- **SUPPLIED TEXT**
****************************************

UCLA history professor Russell Jacoby opened with a quip by Oscar Wilde that “the problem with socialism is the meetings.”
University of Kent sociology professor Frank Furedi critiqued both the left and right. Many on the right espouse the view that there is “no alternative to the market,” while on the left, environmentalists, for example, claim “there is no alternative” to the eventual destruction of the planet. He chastised both left and right for having “a common vocabulary of fear.”
Mr. Furedi was quick to note ironies: He said the left opposes creationism but was largely silent about Gaia theories that are “just as superstitious.” He also said that President Bush, after the Katrina disaster, has sounded “like a Roosevelt Keynesian.”
Sociologist Richard Sennett said the Katrina disaster showed the weakness of the state in providing security for its citizens.
Speaking about his background, Mr. Jacoby said, “In fact, in my own work, I’ve sort of specialized in defeat, collapse, [and] ends, which puts me in an odd position in talking about the future.” He told an amusing anecdote about his best-known book, “The Last Intellectuals.” At one time, its working title was “The Fall of American Intellectuals.” He said his publisher told him: “Well, Americans don’t like to read about ‘the fall,’ could we change that to – sort of – rise?”

****************************************

- **SOURCE MATERIAL**
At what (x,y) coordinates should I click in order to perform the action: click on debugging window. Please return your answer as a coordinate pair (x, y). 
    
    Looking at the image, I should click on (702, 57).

****************************************

- **TASK INSTRUCTIONS**
Extract the full passage about the remarks by Russell Jacoby, Frank Furedi and Richard Sennett, reproducing every word and punctuation mark without change.

- **CORRECT OUTPUT**
UCLA history professor Russell Jacoby opened with a quip by Oscar Wilde that “the problem with socialism is the meetings.”
University of Kent sociology professor Frank Furedi critiqued both the left and right. Many on the right espouse the view that there is “no alternative to the market,” while on the left, environmentalists, for example, claim “there is no alternative” to the eventual destruction of the planet. He chastised both left and right for having “a common vocabulary of fear.”
Mr. Furedi was quick to note ironies: He said the left opposes creationism but was largely silent about Gaia theories that are “just as superstitious.” He also said that President Bush, after the Katrina disaster, has sounded “like a Roosevelt Keynesian.”
Sociologist Richard Sennett said the Katrina disaster showed the weakness of the state in providing security for its citizens.
Speaking about his background, Mr. Jacoby said, “In fact, in my own work, I’ve sort of specialized in defeat, collapse, [and] ends, which puts me in an odd position in talking about the future.” He told an amusing anecdote about his best-known book, “The Last Intellectuals.” At one time, its working title was “The Fall of American Intellectuals.” He said his publisher told him: “Well, Americans don’t like to read about ‘the fall,’ could we change that to – sort of – rise?”